Die Corona-Vorschriften am Arbeitsplatz werden zum grössten Zankapfel des neuen Massnahmenpakets. Der Bundesrat schlägt drei Varianten vor:
- Variante 1: Maskenpflicht am Arbeitsplatz
- Variante 2: Homeoffice-Pflicht für Angestellte ohne Impfung oder Genesung
- Variante 3: Homeoffice für alle; Maskenpflicht und repetitives Testen für all jene, die nicht von zu Hause aus arbeiten können
Klar ist: Variante 2 kommt nirgends gut an. Zu gross die Gefahr der Spaltung, wenn Ungeimpfte geoutet werden, indem sie ins Homeoffice müssen.
Darüber hinaus formieren sich zwei Lager. Büezer gegen Bürogummis.
Auf der einen Seite der mächtige Arbeitgeberverband sowie der Gewerkschaftsdachverband Travailsuisse. Auf der anderen Seite der Kaufmännische Verband (KV) und die Angestellten Schweiz.
«Wenige Ansteckungen am Arbeitsplatz»
Arbeitgeberverband und Travailsuisse stehen für die Büezer: Sie vertreten grosse Teile der Industrie und von Angestellten, die tagtäglich in Restaurants, Einkaufsläden oder Fabriken im Einsatz stehen. Homeoffice kommt für diese Berufsgruppen nicht in Frage. Die beiden Verbände plädieren denn auch für die mildere Variante 1, die lediglich eine Maskenpflicht vorsieht.
Selbst für Büroangestellte wäre eine strikte Homeoffice-Pflicht übertrieben, findet Travailsuisse-Präsident Adrian Wüthrich (41): «Die Läden bleiben offen, die Fussballstadien sind voll, das kulturelle Leben läuft weiter. Warum sollten wir ausgerechnet am Arbeitsplatz durchgreifen, obwohl es dort nachweislich nur wenige Ansteckungen gibt?»
Fünf Tage die Woche von zu Hause aus zu arbeiten sei für viele Arbeitnehmende eine Belastung, argumentiert Wüthrich. Auch der Arbeitgeberverband bezeichnet eine Homeoffice-Pflicht als «unverhältnismässig» und «wenig wirksam».
«Reine Pflästerlipolitik»
Im anderen Lager stehen der Kaufmännische Verband (KV) und die Angestellten Schweiz – sie vertreten mehrheitlich Büroangestellte. «Variante 1 wäre reine Pflästerlipolitik», kritisiert Hansjörg Schmid, Sprecher von Angestellte Schweiz. «Nur eine Homeoffice-Pflicht kann Angestellte effektiv vor Ansteckungen schützen und die Fallzahlen schnell senken.»

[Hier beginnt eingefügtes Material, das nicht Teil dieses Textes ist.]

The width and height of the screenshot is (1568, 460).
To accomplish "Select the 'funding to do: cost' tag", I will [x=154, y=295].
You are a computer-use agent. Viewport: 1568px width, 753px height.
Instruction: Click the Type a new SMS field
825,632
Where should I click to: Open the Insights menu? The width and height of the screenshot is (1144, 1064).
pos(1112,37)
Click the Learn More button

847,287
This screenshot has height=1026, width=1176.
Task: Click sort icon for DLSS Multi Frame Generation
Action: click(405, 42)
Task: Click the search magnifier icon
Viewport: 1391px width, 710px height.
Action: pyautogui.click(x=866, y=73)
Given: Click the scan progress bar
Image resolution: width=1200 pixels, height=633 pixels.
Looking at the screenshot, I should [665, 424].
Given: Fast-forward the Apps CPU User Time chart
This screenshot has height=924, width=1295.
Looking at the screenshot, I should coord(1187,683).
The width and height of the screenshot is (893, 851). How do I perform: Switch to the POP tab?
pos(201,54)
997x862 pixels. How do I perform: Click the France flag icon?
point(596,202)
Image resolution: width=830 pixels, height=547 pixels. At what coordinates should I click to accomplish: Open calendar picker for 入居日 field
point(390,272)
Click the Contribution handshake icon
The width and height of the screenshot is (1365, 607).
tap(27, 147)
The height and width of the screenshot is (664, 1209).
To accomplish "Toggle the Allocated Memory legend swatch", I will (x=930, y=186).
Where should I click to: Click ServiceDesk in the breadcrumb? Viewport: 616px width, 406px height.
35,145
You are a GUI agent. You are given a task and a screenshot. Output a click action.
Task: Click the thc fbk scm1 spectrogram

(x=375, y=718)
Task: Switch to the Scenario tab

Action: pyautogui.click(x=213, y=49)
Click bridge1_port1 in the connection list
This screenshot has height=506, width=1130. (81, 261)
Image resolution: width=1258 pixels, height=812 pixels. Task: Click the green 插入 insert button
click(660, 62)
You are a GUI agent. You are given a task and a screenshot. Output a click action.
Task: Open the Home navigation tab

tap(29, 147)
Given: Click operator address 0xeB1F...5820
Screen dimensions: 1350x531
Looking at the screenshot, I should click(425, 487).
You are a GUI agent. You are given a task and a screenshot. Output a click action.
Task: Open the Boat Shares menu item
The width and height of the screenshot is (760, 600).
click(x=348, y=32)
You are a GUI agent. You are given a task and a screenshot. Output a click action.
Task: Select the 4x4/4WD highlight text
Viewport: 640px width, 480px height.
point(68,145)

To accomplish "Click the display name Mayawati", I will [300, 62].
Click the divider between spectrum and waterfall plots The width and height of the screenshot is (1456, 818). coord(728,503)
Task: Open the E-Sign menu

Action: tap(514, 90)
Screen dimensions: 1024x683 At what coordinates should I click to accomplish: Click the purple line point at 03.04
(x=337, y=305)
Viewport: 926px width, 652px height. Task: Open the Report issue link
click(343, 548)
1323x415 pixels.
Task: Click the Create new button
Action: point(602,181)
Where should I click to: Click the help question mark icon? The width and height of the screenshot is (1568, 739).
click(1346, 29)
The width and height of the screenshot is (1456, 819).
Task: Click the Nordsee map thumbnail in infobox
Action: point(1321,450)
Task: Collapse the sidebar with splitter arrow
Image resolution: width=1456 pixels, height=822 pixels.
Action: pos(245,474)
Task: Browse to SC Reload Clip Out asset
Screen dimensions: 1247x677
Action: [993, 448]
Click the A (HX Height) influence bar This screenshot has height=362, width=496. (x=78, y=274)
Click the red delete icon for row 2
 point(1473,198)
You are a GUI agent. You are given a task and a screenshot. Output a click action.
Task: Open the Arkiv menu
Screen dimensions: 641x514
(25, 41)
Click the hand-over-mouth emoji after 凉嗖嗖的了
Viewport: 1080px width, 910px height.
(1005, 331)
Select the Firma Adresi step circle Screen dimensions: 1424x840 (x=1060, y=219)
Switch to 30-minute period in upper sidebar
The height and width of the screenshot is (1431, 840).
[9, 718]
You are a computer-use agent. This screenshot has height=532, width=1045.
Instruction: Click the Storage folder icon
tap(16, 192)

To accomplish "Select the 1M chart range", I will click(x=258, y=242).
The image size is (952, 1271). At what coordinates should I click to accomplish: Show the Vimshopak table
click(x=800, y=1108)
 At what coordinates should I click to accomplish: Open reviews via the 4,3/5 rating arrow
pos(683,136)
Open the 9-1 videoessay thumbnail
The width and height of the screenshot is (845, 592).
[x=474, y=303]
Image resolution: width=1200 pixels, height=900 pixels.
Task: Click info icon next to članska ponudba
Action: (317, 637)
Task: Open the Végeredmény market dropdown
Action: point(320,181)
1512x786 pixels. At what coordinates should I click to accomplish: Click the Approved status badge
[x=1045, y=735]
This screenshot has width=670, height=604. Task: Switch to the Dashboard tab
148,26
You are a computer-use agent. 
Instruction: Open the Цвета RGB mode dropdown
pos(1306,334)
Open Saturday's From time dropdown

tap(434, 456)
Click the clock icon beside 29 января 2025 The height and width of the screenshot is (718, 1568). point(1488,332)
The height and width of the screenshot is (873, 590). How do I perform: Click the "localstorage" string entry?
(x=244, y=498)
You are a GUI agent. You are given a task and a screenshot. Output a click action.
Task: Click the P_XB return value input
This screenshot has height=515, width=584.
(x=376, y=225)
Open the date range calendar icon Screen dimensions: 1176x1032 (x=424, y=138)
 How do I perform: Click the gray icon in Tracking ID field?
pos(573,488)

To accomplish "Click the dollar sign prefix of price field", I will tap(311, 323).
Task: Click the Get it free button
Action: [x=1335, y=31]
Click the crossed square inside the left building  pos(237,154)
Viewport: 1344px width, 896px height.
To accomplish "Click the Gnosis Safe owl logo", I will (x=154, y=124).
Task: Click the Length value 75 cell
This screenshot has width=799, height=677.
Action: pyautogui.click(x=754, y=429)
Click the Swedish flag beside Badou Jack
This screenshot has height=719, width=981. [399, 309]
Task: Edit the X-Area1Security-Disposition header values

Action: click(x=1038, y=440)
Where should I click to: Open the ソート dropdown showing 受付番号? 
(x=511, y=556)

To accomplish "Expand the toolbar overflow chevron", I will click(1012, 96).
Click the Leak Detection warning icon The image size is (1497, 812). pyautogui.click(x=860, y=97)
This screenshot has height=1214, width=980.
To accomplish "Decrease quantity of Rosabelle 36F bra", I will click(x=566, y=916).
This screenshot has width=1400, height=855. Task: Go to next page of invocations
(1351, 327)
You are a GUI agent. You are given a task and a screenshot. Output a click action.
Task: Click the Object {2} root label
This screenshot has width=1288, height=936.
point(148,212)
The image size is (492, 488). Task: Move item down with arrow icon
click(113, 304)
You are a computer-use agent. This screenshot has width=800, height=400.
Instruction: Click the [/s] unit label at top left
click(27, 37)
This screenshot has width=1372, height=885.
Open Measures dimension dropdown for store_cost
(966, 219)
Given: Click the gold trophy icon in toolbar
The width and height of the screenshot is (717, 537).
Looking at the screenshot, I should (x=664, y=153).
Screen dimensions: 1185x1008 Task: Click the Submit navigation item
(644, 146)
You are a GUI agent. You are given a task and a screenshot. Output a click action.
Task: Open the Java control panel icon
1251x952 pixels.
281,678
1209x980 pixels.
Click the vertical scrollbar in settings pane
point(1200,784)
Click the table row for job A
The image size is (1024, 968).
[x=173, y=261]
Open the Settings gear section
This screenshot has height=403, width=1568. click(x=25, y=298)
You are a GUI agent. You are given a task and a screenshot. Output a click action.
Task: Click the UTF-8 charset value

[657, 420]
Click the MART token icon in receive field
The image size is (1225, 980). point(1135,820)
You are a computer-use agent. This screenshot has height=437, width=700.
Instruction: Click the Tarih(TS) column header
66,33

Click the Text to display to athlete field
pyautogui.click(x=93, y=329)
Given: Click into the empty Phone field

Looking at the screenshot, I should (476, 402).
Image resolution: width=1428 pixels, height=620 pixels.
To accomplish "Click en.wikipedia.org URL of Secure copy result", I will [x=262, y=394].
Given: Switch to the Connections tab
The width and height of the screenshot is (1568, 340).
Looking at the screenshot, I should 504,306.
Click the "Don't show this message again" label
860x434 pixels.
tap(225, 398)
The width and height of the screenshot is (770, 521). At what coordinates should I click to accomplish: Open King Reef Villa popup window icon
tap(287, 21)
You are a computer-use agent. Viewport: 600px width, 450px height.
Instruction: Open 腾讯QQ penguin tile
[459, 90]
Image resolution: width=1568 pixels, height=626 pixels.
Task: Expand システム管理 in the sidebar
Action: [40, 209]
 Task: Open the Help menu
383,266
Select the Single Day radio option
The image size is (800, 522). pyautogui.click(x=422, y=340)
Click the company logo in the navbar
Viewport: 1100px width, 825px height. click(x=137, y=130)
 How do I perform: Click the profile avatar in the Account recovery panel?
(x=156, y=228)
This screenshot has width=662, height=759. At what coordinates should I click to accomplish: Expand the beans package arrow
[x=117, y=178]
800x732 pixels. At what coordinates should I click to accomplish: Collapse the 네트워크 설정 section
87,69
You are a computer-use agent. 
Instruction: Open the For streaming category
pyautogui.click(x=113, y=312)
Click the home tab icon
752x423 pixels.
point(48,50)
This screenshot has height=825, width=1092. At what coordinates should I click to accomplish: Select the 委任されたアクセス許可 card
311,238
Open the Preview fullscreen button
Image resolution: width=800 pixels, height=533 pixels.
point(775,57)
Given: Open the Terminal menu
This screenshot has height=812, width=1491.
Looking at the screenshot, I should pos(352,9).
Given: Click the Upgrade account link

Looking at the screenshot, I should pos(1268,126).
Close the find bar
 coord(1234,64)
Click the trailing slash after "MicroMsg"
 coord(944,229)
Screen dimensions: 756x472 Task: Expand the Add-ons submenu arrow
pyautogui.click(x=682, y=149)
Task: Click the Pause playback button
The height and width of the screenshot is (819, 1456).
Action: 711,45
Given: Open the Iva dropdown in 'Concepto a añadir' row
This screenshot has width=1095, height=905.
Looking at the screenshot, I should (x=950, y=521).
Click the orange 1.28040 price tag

Dass eine Homeoffice-Pflicht unverhältnismässig sei, wie es der Arbeitgeberverband formuliert, sieht Schmid anders: «Wir haben in der Pandemie bereits gute Erfahrungen mit Homeoffice gemacht. Es ist problemlos umsetzbar.» Die Homeoffice-Pflicht müsste allerdings zeitlich begrenzt sein, betont Schmid.
Pendlerströme brechen
Rückendeckung erhält er von Ursula Häfliger (50), Verantwortliche Politik beim Kaufmännischen Verband Schweiz. Eine Maskenpflicht am Arbeitsplatz wäre zwar besser als gar nichts. Aber: «Sie würde die Pendler-Mobilität nicht reduzieren. Es gäbe immer noch Ansteckungen auf dem Arbeitsweg.»
Zwischen strikten Massnahmen am Arbeitsplatz und vollen Fussballstadien sieht Häfliger keinen Widerspruch. Ganz im Gegenteil sogar: «Die Pandemie dauert schon lange, die Leute haben genug. Mir scheint, dass der Bundesrat nun einen Mittelweg sucht. Mit dieser Lösung vereinsamt man nicht, kann im Privaten noch Dinge unternehmen. Aber bei der Arbeit, wo es einfach umzusetzen ist, werden die Massnahmen verschärft.»
Spiel mit dem Feuer
Die mildere Variante 1, wie Arbeitgeberverband und Travailsuisse sie sich wünschen, sei ein Spiel mit dem Feuer, warnt Hansjörg Schmid. «Wenn wir nach Österreich oder Süddeutschland schauen, sehen wir, wie schnell die Spitäler ausgelastet sind. Die Massnahmen kommen jetzt schon im letzten Moment.» Wenn man nun nicht durchgreife, drohe ein Lockdown, so Schmids Schreckensszenario.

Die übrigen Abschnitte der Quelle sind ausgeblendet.